Petru Costin Gallery – Ialoveni – Moldova

Petru Costin Gallery - Ialoveni

Petru Costin Gallery – Ialoveni

Petru Costin Gallery – Ialoveni – Moldova

This gallery in a small town just on the edge of Chișinău (full official name Galeria colecțiilor Petru Costin a consiliului raional Ialoveni) is a strange place.

Housed in what was a school for special needs children before the collapse of the Soviet Union in 1991 this four story ‘museum’ is certainly unique. Petru Costin was a Romanian Customs Official and hoarder. He collected anything and everything from Moldova during the Socialist period – together with some earlier religious works.

It’s not really curated in the sense you would expect in a ‘normal’ museum which makes visiting some of the rooms overwhelming. There’s little in the way of description of most of the articles and missing dates on some items makes if difficult to recognise any development in the technology, for example, in the electrical equipment rooms.

Although there are items related to the decoration and propaganda produced in the Soviet Union, for example, many hundreds of enamel badges in one of the first floor rooms – but surprisingly no badges of VI Lenin (unless I missed them in the general chaos) – those especially interested in such material have to wait until you are taken to the very last room on the ground floor.

This would have originally have been the school’s assembly hall and is the largest single room in the building. It’s packed with statues, busts, paintings, banners, pendants and general ‘memorabilia’ from the Soviet era. Although there has been some element of organisation of the material there is so much, and so little space, that the curator just seems to have eventually given up.

That’s a shame. We know that all museums have much more material than they have on public display (I read recently an article where the V and A Museum in London is trying to make more of its collection ‘in storage’ available to the general public) but the decision in this gallery is to make everything available on show – even if it means it’s difficult to properly see and appreciate what’s there. I suppose the only solution would be more space – but that would provide its own problems.

Most museums have so much to see that you end up missing some of the most interesting items – not seeing the wood for the trees. And that’s even more the case here.

I didn’t even make a start on counting the images of VI Lenin, both in statuary and in other forms. JV Stalin makes a number of appearances followed, in number, by images of FE Dzerzhinsky, I understand both Lenin and Stalin and I can appreciate the role ‘Iron Felix’ played in the early defence of the Revolution but I have never been able to work out exactly why (amongst some of the other important Bolshevik leaders of the 1920s and 30s) he seemed to be so respected by so many of the Soviet population – even into the Revisionist period.

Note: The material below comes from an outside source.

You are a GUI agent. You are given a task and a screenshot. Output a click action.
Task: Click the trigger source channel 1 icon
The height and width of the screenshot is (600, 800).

The slide show below aims to pick out some detail from the chaos – perhaps a second visit might be warranted to discover what I might have missed the first time.

Location;

Strada Stefan cel Mare 4, Ialoveni

Telephone;

373 (0)69294556

GPS;

46.95136 N

28.78376 E

How to get there;

Trolleybus No 36 (destination Ialoveni) heading south-east down Boulevard Stefan cel Mare in Chișinău will take you within a few minutes walk of the gallery. Get off just before the roundabout at the bottom of the very long hill. Be careful if you return to Chișinău on the no. 36. The second half of the return route is completely different from the outward and you end up close to the Triumphal Arch by the back way.

Cost is 10 leu (6 leu for Chișinău and 4 leu for Ialoveni).

The matrushka No. 35, from the Central Bus Station, will also take you there.

Website – in Romanian only;

A companion piece to the internal gallery (and well worth the effort of visiting) is the Petru Costin Open Air Museum (see the separate page on this blog for what is on display there) but this is not easy if you are dependent on public transport. One of the best options is to talk to (the English speaking) Natalia at the Gallery. She can arrange for one of the local volunteers (or a local taxi driver) to take you there, wait whilst you walk around the site and bring you back to Ialoveni. Cost around 400 leu/€20.

VI Lenin in Tiraspol – Pridnestrovie

VI Lenin at Transnistrian Government Building, Tiraspol

VI Lenin at Transnistrian Government Building, Tiraspol

VI Lenin in Tiraspol, Pridnestrovie

There are two extant images of VI Lenin in Tiraspol, the capital city of Pridnestrovie (Transnistria).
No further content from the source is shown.